We’ve written about the stagnant academic achievement in reading and math of Ohio’s urban schools, both district and charter.  Proficiency rates in the state’s major cities haven’t improved in the past five years, despite heaps of money and effort aimed at improvements. It seems the same is true among Ohio’s e-schools (the state has 27 virtual schools that serve about 29,000 students).

Figures 1 and 2 show the proficiency rates in math and reading for Ohio’s e-schools over the last three years, compared to the statewide proficiency rate for all Ohio students. 

Figure 1: Average math proficiency among large & small e-schools, compared to state (2007-09)

Source: Ohio's interactive Local Report Card

Figure 2: Average reading proficiency among large & small e-schools, compared to state (2007-09)

Source: Ohio's interactive Local Report Card

Among large e-schools – those that serve more than 500 students and are operated, with a couple exceptions, by big-name, online learning companies – proficiency rates have moved up just a percentage point or two over the past three years. Among small e-schools – which serve as few as 26 students each and are, for the most part, operated by local school districts – proficiency rates shot up between 2008-09 to 2009-10. But it appears that the leap in performance simply makes up for a significant drop in achievement the previous year.

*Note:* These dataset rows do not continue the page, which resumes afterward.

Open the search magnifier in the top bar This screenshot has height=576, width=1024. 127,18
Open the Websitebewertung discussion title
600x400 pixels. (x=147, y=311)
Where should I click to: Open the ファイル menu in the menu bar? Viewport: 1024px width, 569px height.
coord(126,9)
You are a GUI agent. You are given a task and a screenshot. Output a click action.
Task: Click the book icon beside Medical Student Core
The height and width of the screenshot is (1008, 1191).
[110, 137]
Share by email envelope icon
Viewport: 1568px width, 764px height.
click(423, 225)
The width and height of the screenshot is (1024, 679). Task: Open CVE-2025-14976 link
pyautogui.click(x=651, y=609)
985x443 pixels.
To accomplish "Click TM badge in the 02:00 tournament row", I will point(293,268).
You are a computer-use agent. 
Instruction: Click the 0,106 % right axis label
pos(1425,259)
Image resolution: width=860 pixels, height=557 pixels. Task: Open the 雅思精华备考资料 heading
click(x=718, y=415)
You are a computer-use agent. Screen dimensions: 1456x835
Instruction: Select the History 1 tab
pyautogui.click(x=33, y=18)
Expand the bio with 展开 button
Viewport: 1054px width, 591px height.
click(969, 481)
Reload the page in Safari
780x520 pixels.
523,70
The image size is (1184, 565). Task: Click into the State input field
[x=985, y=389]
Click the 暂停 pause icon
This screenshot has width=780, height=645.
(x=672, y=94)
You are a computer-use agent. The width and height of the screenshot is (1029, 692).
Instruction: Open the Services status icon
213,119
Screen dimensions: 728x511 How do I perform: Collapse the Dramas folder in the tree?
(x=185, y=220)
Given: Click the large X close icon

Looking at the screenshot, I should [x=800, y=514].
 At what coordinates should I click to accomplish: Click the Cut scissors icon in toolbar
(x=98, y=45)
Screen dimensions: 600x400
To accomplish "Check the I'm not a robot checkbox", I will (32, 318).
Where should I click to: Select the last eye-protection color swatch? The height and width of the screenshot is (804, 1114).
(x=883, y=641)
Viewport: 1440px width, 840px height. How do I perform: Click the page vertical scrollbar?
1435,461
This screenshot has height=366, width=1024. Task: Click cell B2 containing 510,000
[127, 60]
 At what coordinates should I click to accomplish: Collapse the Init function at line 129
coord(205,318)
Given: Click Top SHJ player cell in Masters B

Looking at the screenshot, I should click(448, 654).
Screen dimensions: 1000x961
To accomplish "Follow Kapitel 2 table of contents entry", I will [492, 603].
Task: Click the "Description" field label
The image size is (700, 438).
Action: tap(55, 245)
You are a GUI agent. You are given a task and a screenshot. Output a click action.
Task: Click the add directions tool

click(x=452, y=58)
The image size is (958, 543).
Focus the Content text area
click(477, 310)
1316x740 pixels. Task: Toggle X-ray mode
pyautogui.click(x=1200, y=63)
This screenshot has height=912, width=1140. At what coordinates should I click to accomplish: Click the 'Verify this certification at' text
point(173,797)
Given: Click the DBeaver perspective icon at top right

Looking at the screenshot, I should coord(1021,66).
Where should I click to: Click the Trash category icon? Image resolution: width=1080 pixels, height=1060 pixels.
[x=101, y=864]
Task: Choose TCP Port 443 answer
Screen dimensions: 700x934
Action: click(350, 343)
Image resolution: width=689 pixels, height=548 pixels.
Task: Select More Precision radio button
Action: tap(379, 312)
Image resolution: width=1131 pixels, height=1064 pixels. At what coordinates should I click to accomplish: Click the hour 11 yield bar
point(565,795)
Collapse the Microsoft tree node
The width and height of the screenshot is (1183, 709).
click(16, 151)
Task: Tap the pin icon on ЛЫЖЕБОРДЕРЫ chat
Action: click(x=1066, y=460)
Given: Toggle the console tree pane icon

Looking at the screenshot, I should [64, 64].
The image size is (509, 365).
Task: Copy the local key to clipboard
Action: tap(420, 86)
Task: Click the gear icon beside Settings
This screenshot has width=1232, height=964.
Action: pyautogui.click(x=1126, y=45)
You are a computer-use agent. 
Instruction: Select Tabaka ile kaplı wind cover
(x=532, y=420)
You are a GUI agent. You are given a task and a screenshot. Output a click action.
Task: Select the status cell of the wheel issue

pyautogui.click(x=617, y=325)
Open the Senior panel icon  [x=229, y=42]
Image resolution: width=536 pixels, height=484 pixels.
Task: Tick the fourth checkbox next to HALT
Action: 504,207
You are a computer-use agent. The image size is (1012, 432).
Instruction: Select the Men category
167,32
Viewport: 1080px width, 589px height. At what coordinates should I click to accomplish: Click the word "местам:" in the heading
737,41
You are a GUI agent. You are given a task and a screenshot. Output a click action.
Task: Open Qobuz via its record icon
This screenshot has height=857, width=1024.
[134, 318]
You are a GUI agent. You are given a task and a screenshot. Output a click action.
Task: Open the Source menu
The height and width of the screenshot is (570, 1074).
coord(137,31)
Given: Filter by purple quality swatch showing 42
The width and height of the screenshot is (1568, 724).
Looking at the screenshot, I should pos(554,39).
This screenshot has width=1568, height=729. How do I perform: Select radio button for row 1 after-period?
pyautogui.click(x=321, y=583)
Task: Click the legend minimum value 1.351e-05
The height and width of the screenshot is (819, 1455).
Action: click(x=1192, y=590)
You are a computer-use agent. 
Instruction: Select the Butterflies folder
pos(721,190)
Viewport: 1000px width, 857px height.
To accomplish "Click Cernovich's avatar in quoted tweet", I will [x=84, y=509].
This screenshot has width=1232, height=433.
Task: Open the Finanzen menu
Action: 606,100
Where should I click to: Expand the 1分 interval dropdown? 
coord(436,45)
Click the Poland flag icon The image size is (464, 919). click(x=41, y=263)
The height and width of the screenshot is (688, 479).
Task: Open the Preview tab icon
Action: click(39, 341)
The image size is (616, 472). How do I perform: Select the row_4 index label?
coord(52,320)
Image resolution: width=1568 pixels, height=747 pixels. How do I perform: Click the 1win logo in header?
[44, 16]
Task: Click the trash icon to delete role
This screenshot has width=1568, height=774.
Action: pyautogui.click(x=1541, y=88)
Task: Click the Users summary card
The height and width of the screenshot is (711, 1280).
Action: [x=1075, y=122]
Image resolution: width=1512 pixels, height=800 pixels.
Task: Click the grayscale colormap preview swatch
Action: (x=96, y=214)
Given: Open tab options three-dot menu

The e-school data raise two policy issues for the state. 

First, if e-school performance isn’t improving over time and if just a handful of e-schools receive outstanding ratings from the state (among rated e-schools, three were rated A or B, 12 C, and eight D or F), why do we continue to prohibit new and potentially better performing virtual school providers from opening new schools here? Why lock in mediocrity?

It’s clear that there is a demand for e-schools in the Buckeye State – nearly a third of all Ohio charter school students now attend one, and if e-school students represented a single school district it would be the 4th largest in the state. Yet the moratorium on new e-schools limits these students and families to choosing among a fairly mediocre set of schools – of the three e-schools rated A or B by the state, just one (Ohio Connections Academy, rated A) is open to students statewide.

Second, with the rapid and promising developments taking place in the areas of online learning and instructional technology, why should we be content to easily sort all 3,600+ Ohio public schools into two groups: traditional, brick-and-mortar schools (district and charter) or full-time virtual schools. Why are there no hybrid or blended model schools?  And further, why do state laws and funding policies make the creation of such schools so difficult? 

Caprice Young, one of the foremost thinkers in online learning (and a Fordham board member), recently told the Los Angeles Daily News when that city opened its first e-school:

Online learning isn’t just about isolating a student with a computer. It’s about integrating a student’s learning experience with the vast community of online learners and doing it in the context of a public school environment…the main thing is our public schools have to be preparing students for the work they are going to do when they graduate. Fully online is great, but the push needs to be in creating a more blended learning model.

It seems increasingly clear that she’s right, and that this virtual school performance plateau is justification at least for trying new things and opening the doors to more reforms in the Buckeye State.